「働かないおじさん」を生む、3つのズレと解決方法:「働かないおじさん問題」のニュータイプ化(2/4 ページ)
なんだか意欲が低い、頑張っているけど方向性が違う――そんな問題を抱える「働かないおじさん」に悩む企業が増えている。問題点はどこにあるのか? どこに注目すれば解決できるのか?
WILLの変化
普通は、入社当初からいきなりWILL(やる気や意欲)がない人はいません。少なくとも、自分の意志で採用選考を受けに来て「御社で○○の仕事をしたい」「こういう点に魅力を感じています」と言っていたはずです。

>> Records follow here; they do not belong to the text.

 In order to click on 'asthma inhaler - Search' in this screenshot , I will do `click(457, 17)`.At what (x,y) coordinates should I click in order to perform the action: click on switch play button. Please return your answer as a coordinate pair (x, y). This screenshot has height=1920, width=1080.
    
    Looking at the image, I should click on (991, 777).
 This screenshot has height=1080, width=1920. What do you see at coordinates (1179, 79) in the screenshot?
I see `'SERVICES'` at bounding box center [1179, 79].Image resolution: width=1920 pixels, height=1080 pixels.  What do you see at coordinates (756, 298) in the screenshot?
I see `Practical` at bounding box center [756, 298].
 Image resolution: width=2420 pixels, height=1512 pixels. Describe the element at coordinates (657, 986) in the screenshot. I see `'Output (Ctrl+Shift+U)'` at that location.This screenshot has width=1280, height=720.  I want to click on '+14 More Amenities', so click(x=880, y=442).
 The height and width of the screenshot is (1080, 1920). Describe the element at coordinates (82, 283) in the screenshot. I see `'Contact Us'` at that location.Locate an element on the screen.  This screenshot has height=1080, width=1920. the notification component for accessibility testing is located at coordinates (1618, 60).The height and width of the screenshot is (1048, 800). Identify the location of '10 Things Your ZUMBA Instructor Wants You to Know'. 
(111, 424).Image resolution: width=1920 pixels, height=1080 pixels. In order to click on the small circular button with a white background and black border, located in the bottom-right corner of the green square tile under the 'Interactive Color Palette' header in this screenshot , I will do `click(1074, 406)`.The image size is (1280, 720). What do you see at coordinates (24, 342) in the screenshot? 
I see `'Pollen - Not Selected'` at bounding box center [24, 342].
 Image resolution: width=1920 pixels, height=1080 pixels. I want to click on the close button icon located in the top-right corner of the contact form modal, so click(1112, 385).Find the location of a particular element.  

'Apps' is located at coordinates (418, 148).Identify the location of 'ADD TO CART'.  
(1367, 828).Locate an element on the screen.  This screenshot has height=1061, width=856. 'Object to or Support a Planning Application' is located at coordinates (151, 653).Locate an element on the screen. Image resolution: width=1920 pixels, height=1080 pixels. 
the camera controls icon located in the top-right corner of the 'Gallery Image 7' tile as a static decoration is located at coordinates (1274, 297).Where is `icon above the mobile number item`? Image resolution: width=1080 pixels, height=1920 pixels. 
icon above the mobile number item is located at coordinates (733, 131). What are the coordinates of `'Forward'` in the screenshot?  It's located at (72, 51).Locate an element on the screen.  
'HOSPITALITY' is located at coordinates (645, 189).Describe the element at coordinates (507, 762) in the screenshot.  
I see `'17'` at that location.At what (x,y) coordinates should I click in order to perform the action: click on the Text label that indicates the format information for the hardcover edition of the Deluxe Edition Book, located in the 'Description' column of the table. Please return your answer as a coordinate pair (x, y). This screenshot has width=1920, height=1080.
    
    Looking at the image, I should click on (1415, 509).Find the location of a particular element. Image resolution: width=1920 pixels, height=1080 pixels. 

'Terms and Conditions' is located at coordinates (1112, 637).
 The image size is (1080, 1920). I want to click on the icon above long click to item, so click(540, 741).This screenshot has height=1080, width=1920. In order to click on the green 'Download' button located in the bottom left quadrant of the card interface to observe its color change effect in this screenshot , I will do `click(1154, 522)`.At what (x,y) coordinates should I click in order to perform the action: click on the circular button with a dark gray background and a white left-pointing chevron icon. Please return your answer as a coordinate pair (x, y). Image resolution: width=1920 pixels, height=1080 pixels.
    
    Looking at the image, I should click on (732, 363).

では、なぜあったはずのWILLがズレたり、小さくなったりしてしまうのでしょうか?
本人側の原因
理想と現実のギャップ。具体的には、自分が期待していた仕事、状態、成果、評価が得られないなど。また、心身の衰えや不調、飽き、人間関係、家庭問題なども、意欲が減退する原因になる場合があります。
会社側の原因
コミュニケーション不足。具体的には、本人の志向を把握していない、本人が望まない仕事や役割を与えている、そもそも話自体をしていない、など。
対策
動機付けを高めるには、「やるべき仕事」と「自分のやりたいこと」「ありたい姿」がつながっていることが重要です。
若手には細かく話を聞いていても、ベテランの部下には小まめなコミュニケーションができていない(やっていない)上司が見受けられます。「ベテランなので、やる気なんてあって当然だし本人次第」「今更、やりたいことや希望をあらためて聴くのも違和感がある」と言う上司は存在します。
しかし、いかにベテランであっても、やる気を保つためには上司や周囲からのフィードバックや対話は不可欠です。実際、大手企業の50代管理職向けの研修でも、「やっぱり、人から褒められたいよね」「楽しい仕事と、楽しくない仕事はあるよ」「後から振り返って、やり切ったと言える会社生活を歩みたい」など、若手社員と変わらない気持ちの吐露を多数聞きます。
会社内で立場が上がると、周りからの承認機会や素直に自分の欲求や意志を吐き出す機会が減ってしまっている場合もあるので、人事や上司側が工夫して本人のWILLを聴く機会を設けることも有効です。